┌────────

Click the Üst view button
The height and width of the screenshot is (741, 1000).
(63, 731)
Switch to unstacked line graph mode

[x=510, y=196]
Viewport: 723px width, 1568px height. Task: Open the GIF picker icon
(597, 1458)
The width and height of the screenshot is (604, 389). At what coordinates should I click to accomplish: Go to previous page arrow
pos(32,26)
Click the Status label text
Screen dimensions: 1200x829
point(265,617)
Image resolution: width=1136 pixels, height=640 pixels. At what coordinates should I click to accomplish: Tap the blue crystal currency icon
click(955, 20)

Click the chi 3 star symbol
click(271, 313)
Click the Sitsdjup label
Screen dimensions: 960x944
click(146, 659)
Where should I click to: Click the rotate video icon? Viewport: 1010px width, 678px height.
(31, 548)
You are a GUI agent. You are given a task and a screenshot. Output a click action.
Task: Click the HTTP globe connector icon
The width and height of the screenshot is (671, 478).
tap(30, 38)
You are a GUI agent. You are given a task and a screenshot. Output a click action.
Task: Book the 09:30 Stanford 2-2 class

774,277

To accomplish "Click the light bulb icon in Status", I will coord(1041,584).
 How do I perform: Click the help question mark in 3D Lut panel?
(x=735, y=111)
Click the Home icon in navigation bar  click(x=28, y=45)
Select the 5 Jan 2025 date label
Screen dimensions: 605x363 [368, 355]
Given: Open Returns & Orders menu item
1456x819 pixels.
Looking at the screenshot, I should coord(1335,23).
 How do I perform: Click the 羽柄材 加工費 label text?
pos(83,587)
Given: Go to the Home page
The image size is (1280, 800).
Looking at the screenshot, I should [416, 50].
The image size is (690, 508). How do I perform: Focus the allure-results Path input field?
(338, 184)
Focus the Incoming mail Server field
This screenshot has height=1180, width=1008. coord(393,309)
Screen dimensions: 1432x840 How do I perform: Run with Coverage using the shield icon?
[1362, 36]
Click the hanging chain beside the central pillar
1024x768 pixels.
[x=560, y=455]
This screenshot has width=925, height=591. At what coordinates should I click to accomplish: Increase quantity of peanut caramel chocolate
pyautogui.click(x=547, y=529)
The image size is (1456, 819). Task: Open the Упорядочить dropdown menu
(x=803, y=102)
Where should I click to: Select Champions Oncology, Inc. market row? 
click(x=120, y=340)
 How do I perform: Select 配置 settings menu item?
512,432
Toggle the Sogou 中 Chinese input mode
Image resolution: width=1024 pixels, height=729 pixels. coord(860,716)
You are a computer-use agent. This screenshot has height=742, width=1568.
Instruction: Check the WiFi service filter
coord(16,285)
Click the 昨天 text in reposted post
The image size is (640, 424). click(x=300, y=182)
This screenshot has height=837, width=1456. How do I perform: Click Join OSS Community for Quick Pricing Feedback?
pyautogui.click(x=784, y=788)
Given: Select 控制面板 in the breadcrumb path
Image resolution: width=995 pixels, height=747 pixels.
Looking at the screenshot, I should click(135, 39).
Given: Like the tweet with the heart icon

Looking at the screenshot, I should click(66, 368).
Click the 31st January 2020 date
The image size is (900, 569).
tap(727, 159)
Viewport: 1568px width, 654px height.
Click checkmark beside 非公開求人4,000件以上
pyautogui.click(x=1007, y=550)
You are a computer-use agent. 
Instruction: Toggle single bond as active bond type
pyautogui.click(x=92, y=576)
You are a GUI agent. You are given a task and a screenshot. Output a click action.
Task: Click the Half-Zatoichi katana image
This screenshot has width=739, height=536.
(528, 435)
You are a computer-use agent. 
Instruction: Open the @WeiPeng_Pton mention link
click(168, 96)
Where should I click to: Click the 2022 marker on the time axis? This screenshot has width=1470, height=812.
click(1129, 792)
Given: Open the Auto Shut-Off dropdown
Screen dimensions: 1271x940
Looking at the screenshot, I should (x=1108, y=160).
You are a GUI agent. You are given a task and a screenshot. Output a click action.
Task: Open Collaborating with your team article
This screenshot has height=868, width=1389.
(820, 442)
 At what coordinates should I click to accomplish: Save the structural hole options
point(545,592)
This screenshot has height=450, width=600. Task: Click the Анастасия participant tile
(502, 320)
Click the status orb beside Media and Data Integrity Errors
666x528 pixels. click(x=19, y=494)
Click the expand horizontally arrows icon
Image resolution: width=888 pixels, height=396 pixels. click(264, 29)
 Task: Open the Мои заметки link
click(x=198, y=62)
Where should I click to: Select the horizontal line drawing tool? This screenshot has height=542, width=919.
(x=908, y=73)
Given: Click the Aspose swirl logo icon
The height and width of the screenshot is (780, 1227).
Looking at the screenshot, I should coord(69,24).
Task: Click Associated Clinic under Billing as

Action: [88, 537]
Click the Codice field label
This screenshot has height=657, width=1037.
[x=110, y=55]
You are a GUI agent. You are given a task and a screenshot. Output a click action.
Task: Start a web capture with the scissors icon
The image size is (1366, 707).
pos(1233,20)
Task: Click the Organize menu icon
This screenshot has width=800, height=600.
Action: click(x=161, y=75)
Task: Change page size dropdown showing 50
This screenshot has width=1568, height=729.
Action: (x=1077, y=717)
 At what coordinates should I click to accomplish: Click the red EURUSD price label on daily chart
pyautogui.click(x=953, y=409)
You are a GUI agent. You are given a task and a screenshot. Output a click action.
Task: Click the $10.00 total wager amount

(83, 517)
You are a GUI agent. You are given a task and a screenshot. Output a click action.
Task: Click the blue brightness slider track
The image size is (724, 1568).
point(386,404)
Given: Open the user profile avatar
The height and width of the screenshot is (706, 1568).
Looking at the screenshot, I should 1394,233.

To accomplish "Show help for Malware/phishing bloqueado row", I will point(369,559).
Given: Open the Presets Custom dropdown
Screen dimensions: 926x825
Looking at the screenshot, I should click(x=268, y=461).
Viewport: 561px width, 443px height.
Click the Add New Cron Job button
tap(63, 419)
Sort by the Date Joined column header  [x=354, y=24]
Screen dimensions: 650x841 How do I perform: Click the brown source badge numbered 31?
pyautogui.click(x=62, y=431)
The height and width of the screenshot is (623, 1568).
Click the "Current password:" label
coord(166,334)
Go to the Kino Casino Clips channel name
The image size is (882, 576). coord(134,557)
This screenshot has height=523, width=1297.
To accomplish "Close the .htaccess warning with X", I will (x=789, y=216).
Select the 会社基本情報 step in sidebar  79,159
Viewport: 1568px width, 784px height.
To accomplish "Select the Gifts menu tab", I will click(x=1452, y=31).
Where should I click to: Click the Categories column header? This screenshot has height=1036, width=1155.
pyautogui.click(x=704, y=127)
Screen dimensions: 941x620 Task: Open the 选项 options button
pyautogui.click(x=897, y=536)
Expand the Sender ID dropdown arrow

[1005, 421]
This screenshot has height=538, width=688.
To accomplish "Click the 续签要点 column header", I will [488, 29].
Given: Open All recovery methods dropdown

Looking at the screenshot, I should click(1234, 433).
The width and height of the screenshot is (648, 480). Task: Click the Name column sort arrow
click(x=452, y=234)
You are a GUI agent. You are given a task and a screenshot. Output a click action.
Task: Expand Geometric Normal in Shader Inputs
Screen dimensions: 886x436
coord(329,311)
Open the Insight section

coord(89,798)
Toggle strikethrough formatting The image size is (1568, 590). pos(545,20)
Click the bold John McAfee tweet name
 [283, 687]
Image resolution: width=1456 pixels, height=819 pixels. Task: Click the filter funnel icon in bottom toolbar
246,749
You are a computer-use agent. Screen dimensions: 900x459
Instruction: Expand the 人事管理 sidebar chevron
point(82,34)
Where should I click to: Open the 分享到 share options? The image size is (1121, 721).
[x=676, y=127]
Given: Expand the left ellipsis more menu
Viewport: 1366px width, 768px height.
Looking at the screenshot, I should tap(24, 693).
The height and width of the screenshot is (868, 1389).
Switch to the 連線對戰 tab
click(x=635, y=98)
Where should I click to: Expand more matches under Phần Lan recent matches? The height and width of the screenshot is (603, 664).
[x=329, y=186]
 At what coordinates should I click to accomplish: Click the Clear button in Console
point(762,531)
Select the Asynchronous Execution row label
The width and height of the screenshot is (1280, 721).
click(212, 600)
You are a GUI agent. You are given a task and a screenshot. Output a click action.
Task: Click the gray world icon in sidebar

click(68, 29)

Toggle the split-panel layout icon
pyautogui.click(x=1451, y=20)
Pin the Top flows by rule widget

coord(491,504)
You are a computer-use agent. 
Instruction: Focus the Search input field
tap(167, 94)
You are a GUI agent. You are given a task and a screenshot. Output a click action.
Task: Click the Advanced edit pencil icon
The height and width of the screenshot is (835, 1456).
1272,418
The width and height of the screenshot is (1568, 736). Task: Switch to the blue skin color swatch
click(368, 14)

└────────

#### [TO DO]
From the listing above, output exactly the run of lines that starts with the line containing "Task: Click Associated" and ends with the line containing "Given: Open the user profile avatar".

#### [ANSWER BELOW]
Task: Click Associated Clinic under Billing as

Action: [88, 537]
Click the Codice field label
This screenshot has height=657, width=1037.
[x=110, y=55]
You are a GUI agent. You are given a task and a screenshot. Output a click action.
Task: Start a web capture with the scissors icon
The image size is (1366, 707).
pos(1233,20)
Task: Click the Organize menu icon
This screenshot has width=800, height=600.
Action: click(x=161, y=75)
Task: Change page size dropdown showing 50
This screenshot has width=1568, height=729.
Action: (x=1077, y=717)
 At what coordinates should I click to accomplish: Click the red EURUSD price label on daily chart
pyautogui.click(x=953, y=409)
You are a GUI agent. You are given a task and a screenshot. Output a click action.
Task: Click the $10.00 total wager amount

(83, 517)
You are a GUI agent. You are given a task and a screenshot. Output a click action.
Task: Click the blue brightness slider track
The image size is (724, 1568).
point(386,404)
Given: Open the user profile avatar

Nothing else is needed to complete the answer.